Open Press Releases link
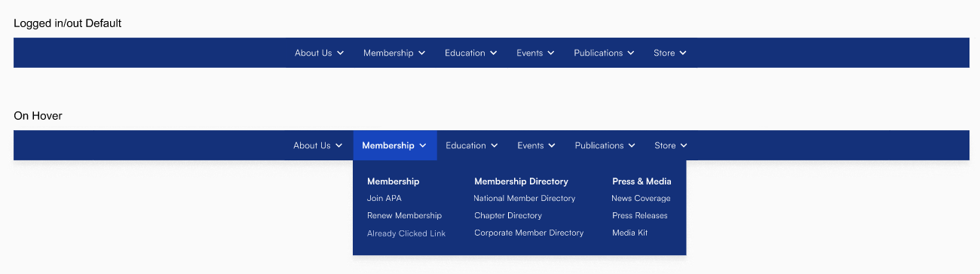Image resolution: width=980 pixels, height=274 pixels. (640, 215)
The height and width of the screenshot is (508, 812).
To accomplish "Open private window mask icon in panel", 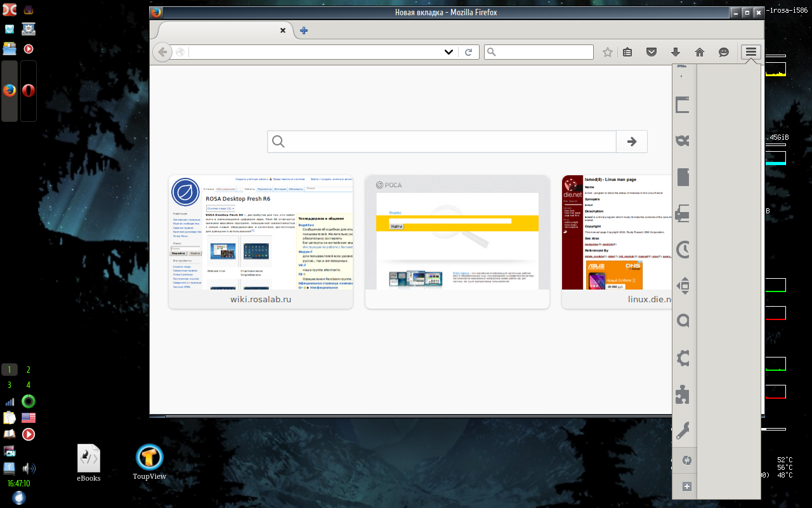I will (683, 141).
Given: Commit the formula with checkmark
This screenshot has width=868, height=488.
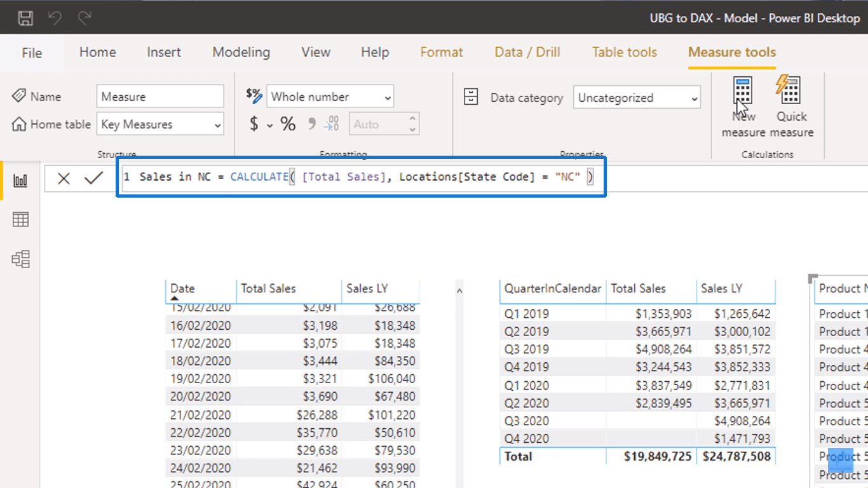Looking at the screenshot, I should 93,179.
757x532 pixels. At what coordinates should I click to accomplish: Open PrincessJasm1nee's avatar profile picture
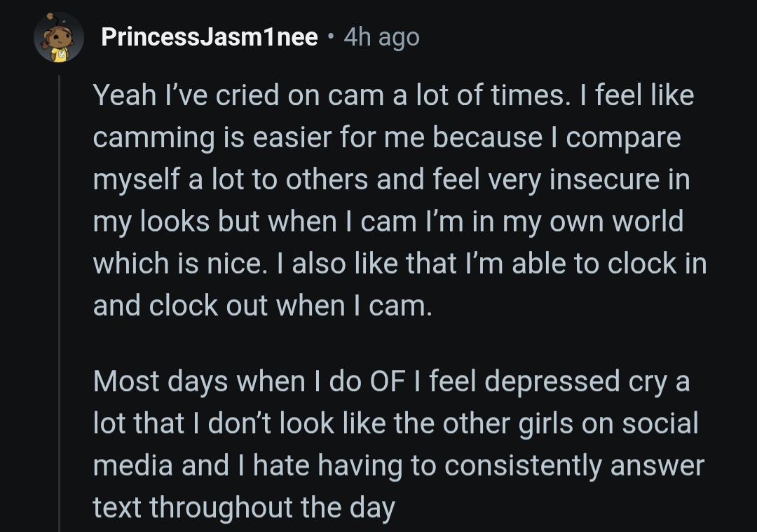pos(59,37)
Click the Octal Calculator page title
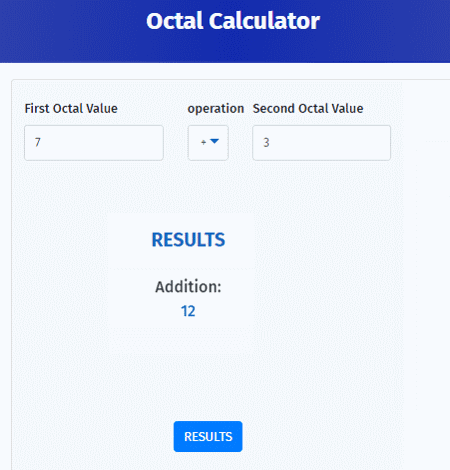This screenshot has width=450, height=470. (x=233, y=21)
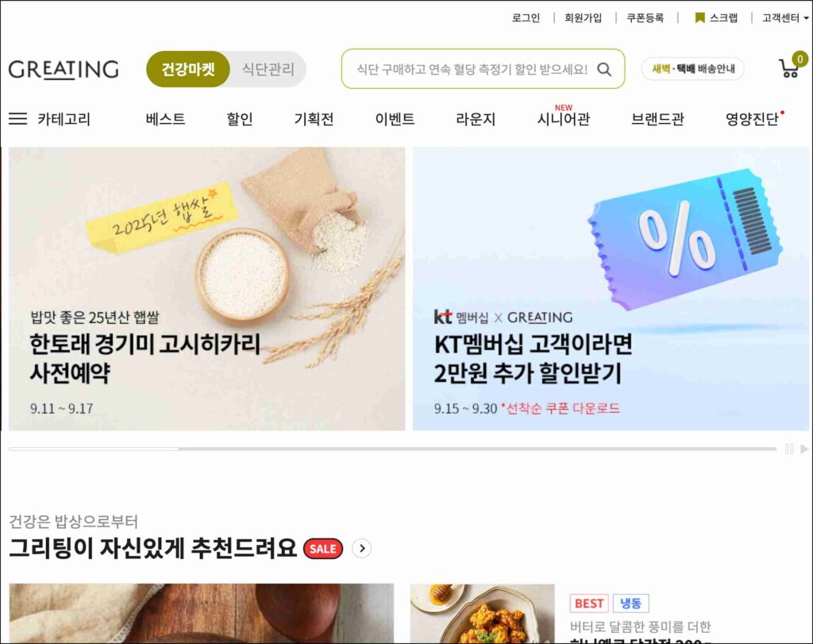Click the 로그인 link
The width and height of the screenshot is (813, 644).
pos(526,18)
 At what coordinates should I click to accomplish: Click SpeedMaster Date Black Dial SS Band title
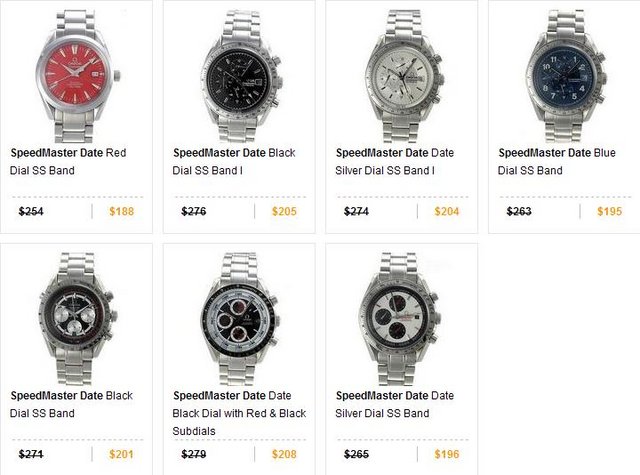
—————
__Problem details__. Nothing but the lines from the line containing "757x532 pixels. At" through the last line of the records above should be written out, exactly and without the pictures.

__Task result__.
757x532 pixels. At what coordinates should I click to accomplish: Open PrincessJasm1nee's avatar profile picture
pos(59,37)
Click the Octal Calculator page title
This screenshot has width=450, height=470. (x=233, y=21)
Click the 로그인 link
The width and height of the screenshot is (813, 644).
pos(526,18)
 At what coordinates should I click to accomplish: Click SpeedMaster Date Black Dial SS Band title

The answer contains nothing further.